#### Direction
In the records below, take the part that opens with the line containing "You are a computer-use agent. The height" and closes with the line containing "tap(369, 30)", and edit it so that "Android home navigation button" becomes "Android home button", with everything else left unchanged. Give back only that part.

+-------+

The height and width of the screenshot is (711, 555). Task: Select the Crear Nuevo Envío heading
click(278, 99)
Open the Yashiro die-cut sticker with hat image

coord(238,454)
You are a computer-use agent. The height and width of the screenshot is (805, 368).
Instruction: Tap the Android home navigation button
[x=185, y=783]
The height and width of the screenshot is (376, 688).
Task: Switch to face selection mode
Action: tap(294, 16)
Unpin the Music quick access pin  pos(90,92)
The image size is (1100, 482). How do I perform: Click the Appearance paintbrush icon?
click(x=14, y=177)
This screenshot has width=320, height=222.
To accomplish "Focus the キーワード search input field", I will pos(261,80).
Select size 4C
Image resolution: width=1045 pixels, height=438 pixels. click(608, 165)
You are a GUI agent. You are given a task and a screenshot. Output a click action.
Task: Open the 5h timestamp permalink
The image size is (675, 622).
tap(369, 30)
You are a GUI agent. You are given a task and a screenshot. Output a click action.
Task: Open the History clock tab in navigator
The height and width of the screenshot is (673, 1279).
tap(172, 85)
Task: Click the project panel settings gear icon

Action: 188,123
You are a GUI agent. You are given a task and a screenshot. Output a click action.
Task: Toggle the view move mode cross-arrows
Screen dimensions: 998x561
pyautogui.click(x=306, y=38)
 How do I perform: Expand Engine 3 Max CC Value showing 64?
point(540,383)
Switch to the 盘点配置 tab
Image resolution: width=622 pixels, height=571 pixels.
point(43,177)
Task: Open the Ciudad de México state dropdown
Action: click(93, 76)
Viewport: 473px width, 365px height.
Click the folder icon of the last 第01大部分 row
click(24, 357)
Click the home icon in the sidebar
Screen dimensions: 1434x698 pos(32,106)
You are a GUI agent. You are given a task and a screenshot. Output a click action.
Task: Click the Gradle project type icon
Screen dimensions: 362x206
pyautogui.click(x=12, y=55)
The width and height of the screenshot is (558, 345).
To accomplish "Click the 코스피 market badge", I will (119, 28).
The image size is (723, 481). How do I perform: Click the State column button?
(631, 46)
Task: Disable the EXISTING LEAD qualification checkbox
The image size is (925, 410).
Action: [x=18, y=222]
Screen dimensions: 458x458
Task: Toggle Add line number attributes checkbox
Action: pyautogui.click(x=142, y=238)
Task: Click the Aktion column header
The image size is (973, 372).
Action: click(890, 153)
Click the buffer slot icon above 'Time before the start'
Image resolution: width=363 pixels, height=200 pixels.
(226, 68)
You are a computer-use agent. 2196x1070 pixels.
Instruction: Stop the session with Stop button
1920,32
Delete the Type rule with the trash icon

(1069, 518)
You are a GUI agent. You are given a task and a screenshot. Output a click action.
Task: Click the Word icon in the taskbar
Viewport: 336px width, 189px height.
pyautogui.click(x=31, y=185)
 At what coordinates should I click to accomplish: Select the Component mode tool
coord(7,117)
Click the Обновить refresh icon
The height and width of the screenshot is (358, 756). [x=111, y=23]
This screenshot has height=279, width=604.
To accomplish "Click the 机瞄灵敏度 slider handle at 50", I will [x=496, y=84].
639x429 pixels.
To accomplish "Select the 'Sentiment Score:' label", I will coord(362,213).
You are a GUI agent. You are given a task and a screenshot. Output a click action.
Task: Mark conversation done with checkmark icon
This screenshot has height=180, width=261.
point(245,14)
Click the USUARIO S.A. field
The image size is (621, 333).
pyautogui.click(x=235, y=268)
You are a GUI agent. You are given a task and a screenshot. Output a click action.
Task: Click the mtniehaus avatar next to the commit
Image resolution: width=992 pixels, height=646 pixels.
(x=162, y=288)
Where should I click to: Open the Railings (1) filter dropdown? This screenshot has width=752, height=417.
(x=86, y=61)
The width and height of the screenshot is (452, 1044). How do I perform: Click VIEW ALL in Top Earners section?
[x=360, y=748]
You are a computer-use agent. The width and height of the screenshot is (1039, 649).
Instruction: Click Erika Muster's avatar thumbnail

+-------+

#### Exercise output
You are a computer-use agent. The height and width of the screenshot is (805, 368).
Instruction: Tap the Android home button
[x=185, y=783]
The height and width of the screenshot is (376, 688).
Task: Switch to face selection mode
Action: tap(294, 16)
Unpin the Music quick access pin  pos(90,92)
The image size is (1100, 482). How do I perform: Click the Appearance paintbrush icon?
click(x=14, y=177)
This screenshot has width=320, height=222.
To accomplish "Focus the キーワード search input field", I will pos(261,80).
Select size 4C
Image resolution: width=1045 pixels, height=438 pixels. click(608, 165)
You are a GUI agent. You are given a task and a screenshot. Output a click action.
Task: Open the 5h timestamp permalink
The image size is (675, 622).
tap(369, 30)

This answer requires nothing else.